CPNN (Culture of Peace News Network) bulletin of April 1, 2017

WOMEN ON THE MOVE

Since women’s equality is an essential part of the culture of peace, we must appreciate the great mobilization around Women’s Day, March 8, and the annual meeting of the United Nations Commission on the Status of Women.

On International Women’s Day, women around the world celebrated by marching in more than 50 countries. The photo essay republished by CPNN includes images from Ukraine, Bangladesh, Australia, Nigeria, Georgia, Palestine, Spain and USA. Especially impressive was the mobilization in the United States where millions of women took part in a "Day without a woman." It was organized by means of social media in the same way as the women’s demonstrations January 21 in which over 2 million protested the policies of the newly inaugurated President Trump. We have not found any way to measure how many women participated by staying away from work or to what extent their refusal to shop led to decreased sales on March 8, but we provide links to many descriptions of the day in the mass media.

Women activists were featured by various international NGOs in March. The Coalition for the International Criminal Court presented women leading the fight for global justice from Colombia, Mexico, Philippines, Lebanon, Ukraine and Mali. Amnesty International celebrated the US mobilization of "Day without a woman" by publishing "eight women who are battling on the frontline to claim their rights, refusing to wait in the face of injustice." They came from South Africa, Canada, El Salvador, China, Afghanistan, Norway, Saudi Arabia and Iran. And Nonviolent Peaceforce presented a tribute to Joan Bernstein: "Joan was the heart and soul of the U.S. and Canadian chapters of NP for many years. She helped organize the founding conference for NP, and later the annual conference of North American chapters.

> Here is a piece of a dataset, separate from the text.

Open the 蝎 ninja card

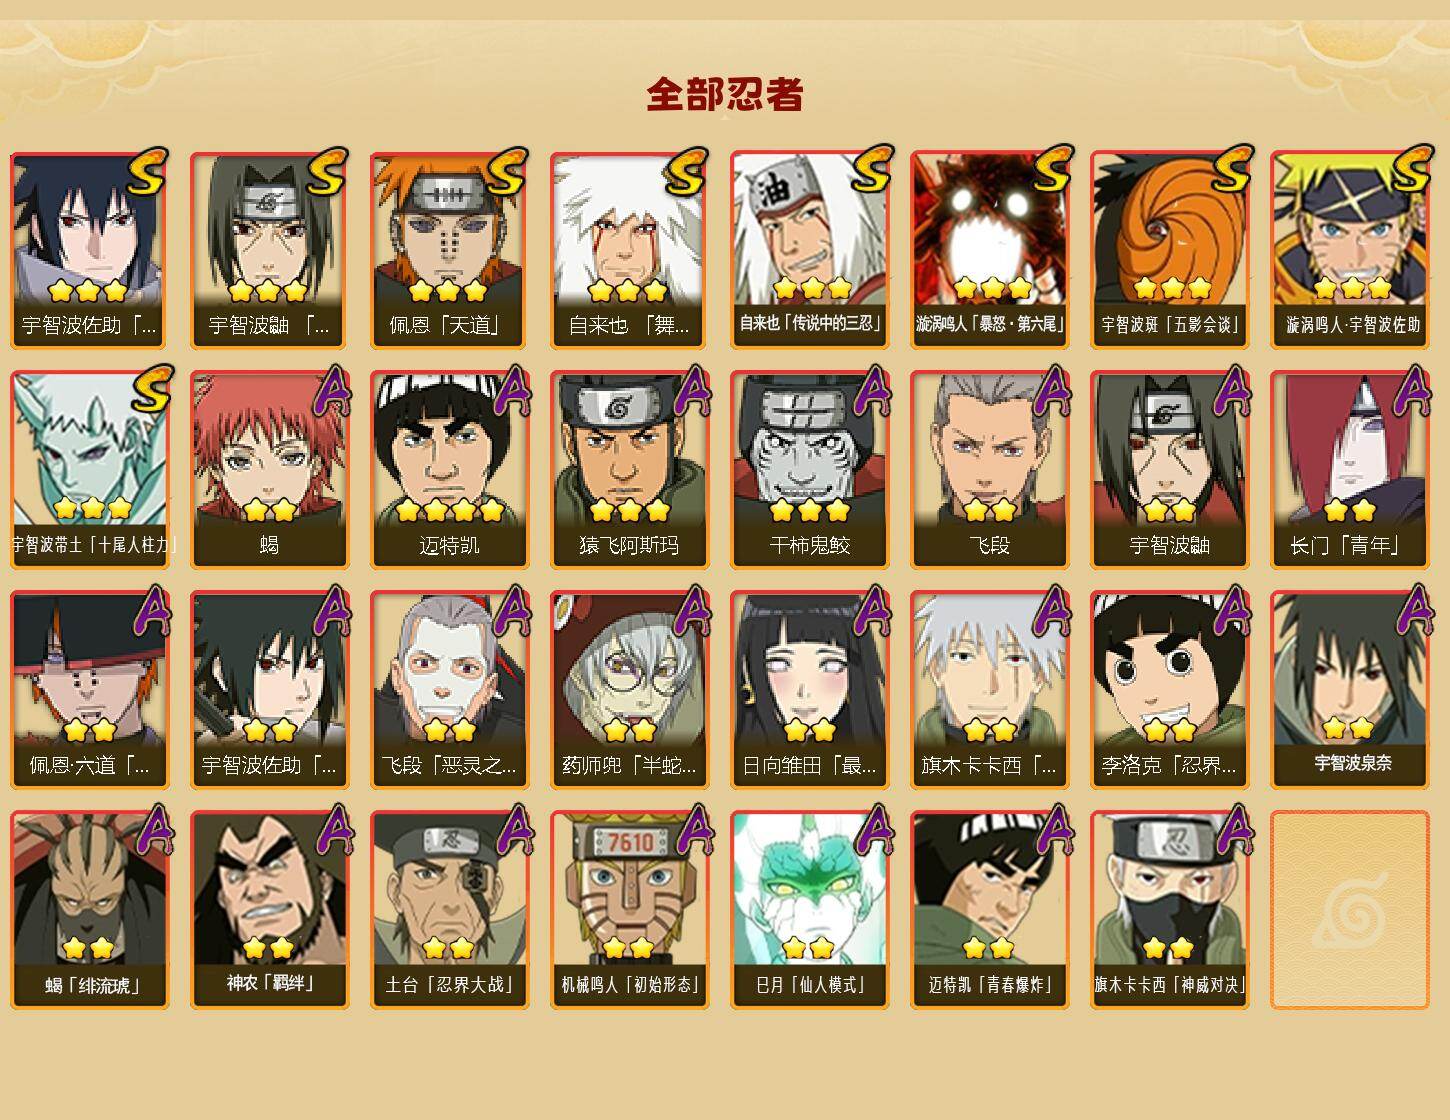coord(269,470)
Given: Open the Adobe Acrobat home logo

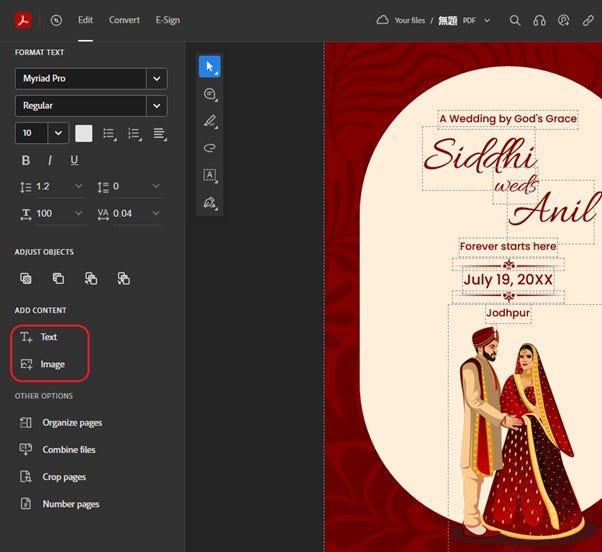Looking at the screenshot, I should click(23, 20).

She provided us with vision, inspiration, resources, skills — and the endless belief that we could rise to any challenge."

Women activists from around the world gathered at the United Nations for this year’s meetings of the Commission on the Status of Women (CSW). The meetings featured:

  • The priority theme: Women’s economic empowerment in the changing world of work
  • Review theme: Challenges and achievements in the implementation of the Millennium Development Goals for women and girls (agreed conclusions of the fifty-eighth session)
  • Emerging issue/Focus area:The empowerment of indigenous women

They received a report from the UN Secretary-General’s High-Level Panel (HLP) on Women’s Economic Empowerment which identified seven main drivers of transformation:

  1. tackling adverse norms and promoting positive role models; 
  2. ensuring legal protections and reforming discriminatory laws and regulations; 
  3. recognizing, reducing and redistributing unpaid work and care; 
  4. building digital, financial and property assets; 
  5. changing corporate culture and practice;
  6. improving public sector practices in employment and procurement; and 
  7. strengthening visibility, collective voice and representation.

Many of these points were addressed in the opening statement of the CSW by the Executive Director of UN Women, Phumzile Mlambo-Ngcuka.

In one of the many side events of the CSW, the International Institute on Peace Education and the Pasos Peace Museum urged women to use important existing UN resolutions as tools for achieving equality:

Several speakers and reports pointed to Iceland as an example of a country where women’s equality is being achieved. To mark International Women’s Day, the government of Iceland announced that they will become the first country in the world to require companies to prove they pay all employees the same, regardless of gender, ethnicity, sexuality and nationality.

We conclude with the words of Phumzile Mlambo-Ngcuka, in her speech to the CSW: “The much-needed positive developments are not happening fast enough. . . . let us agree to constructive impatience.”